Bir türbeyi ziyarete gittiklerine onlar türbedar karşılar ve karşılama esnasında “Siz Kastamonu’dan Gelen üç hacı adayı mısınız?” sorusu ile karşılaşırlar. Bu soru karşısında şaşkınlıklarını gizleyemeyen bu üç hacı adayı “ Nereden bildiniz?” sorusunu türbedara sorduklarında daha da şaşırırlar. Türbedar onlarla biraz hasbihal ettikten sonra siz üçünüz de Kastamonu’da Şeyh Şaban-ı Veli makamına uğramadan geldiniz sizden başka bu makama uğramadan geldiniz. Biraz önce makamın sahibi buada idi. Biraz önce de makamına geri döndü cevabını alınca her üçü de yaptıkları hatayı anlarlar ve gözlerinden yaşlar süzülür ve daha sonra oradan ayrılırlar.
Hac görevini tamamladıktan sonra da Kastamonu’ya dönerler. Hacı Mehmed Efendi belki de yaptığı hatayı telafi etmek amacı ile Şeyh Şaban-ı Velinin Dergahına gelir kurbanlar keser dua ve niyazlarda bulunur. Dönemin Postnişini makamında ziyaret eder. Ona saygı ve hürmetlerde bulunur ve Hac vazifesi sırasında karşılaştığı bu olayı anlatmak ister. Postnişin de bazı zatlar tebdili mekan sahibidir diyerek Hacı Mehmed Efendinin hatasını anladığını uygun bir lisanı hal ile bildirmiş olur.
Bunun üzerine Hacı Mehmed Efendi Şeyh Şaban-ı Veli ve onun kurucusu olduğu Halvetiliğin Şabaniye kolu olan dergahının Asitane, yani eşiğinden içeri girmek ister. Ve Vefatına kadar da buradaki derslere ve zikirlere katılır.
Bu olaydan oldukça etkilenen Hacı Mehmed Efendi dergahta bir mürit olarak hizmet eder dersler ve feyzler alır.
Burada öğrendiklerini de Karabulut köyünde yani dokuzkat köyünde eş dost ve akrabalarına da anlatmayı sürdürür. Çevresinde günden güne itibarı artar ve saygı ve hürmet görmeye de başlar. Bu hal vefatına kadar devam eder. Vefatında civar köylerden de gelenlerle çok büyük bir kalabalık oluşur.

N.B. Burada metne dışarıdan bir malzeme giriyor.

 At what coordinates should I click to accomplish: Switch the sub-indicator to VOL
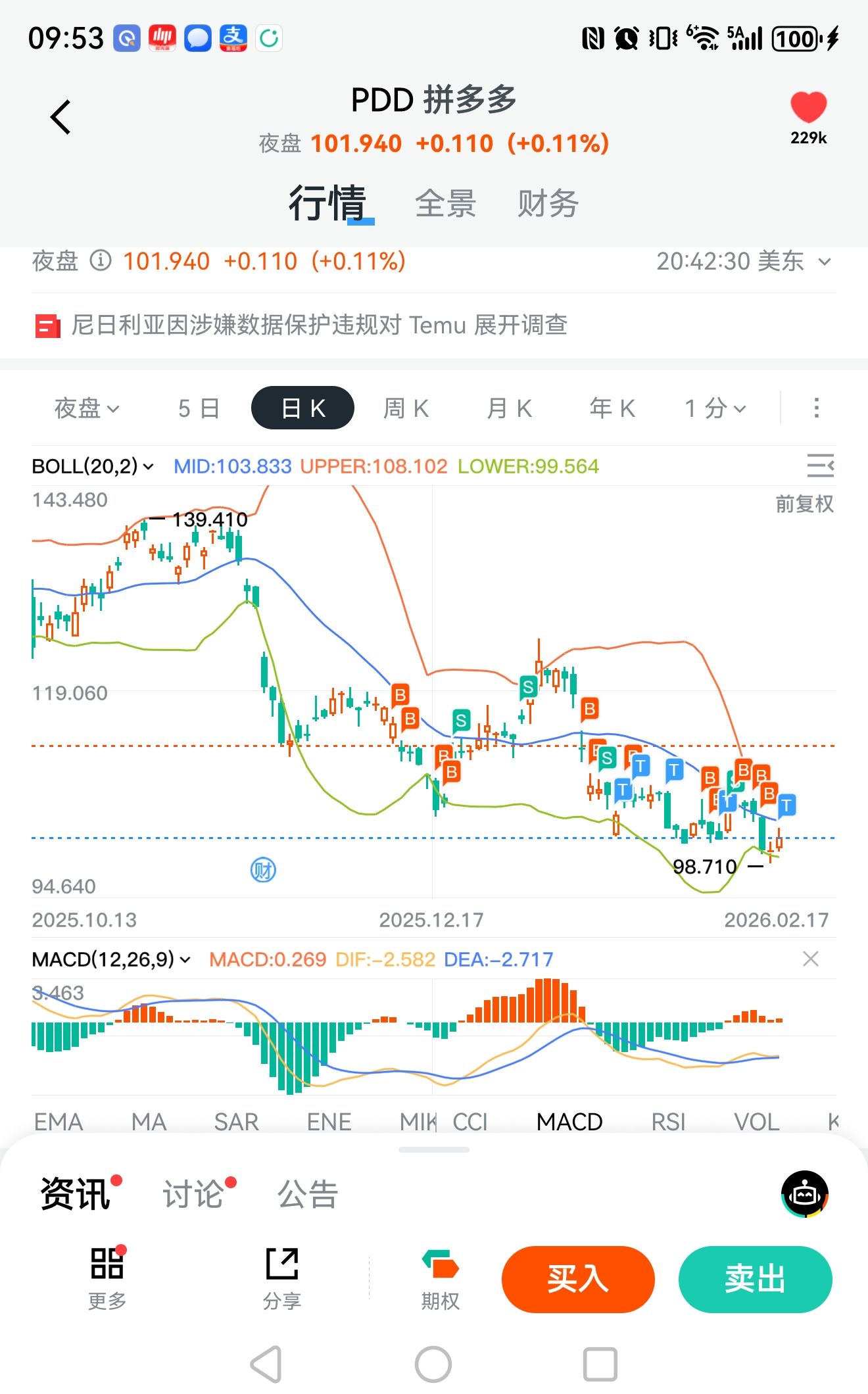[x=756, y=1122]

Rivayet odur ki, Cenaze namazını kalabalık içinde aniden beliren beyaz elbiseli ak sakallı bir zatı muhterem kıldırır ve namazdan sonra da ortalıktan kaybolur. Bir daha onun namazını kıldıran bu zatı gören olmaz.
Büyük bir kalabalıkla kılınan cenaze namazından sonra da ebedi makamında toprağa, sevdiklerine ve dostlarına kavuşur. Onun makamı günümüzde de ziyaretgah olarak gönül dostlarını ağırlamaktadır.
Dokuzkat köyü ise Kastamonu’nun ekonomik olarak iyi durumdaki köylerindendir ve arazileri de oldukça verimlidir. Köy ürünlerinin de bereketli olduğu söylenip durur. Bu köyün günümüzde görev yapan muhtarı da uzun yıllardır muhtarlık görevini yapmaya devam etmektedir. Benim ondan istediğim ise Hacı Mehmed Efendi’ni türbesini onarması ve Kastamonu da İnanç turizmine bir nebze de olsa katkı sağlamasıdır. Bir diğer konu ise, tarihimizin hangi döneminde yapıldığı bilinmeyen ve köyün yakınında bulunan Tümülüs, höyük veya kurgan olduğu bilinen eski dokuz katlı yerleşim yerinin işin uzmanlarınca değerlendirilip Kastamonu Üniversitesinden bir ekip tarafından bu tarih hazinemizin gün yüzüne çıkartılması ve turizme kazandırılması hususudur.
Bana düşen görev ise Hacı Mehmed Efendiye mekanı cennet, ruhu Şad olsun demek düşer.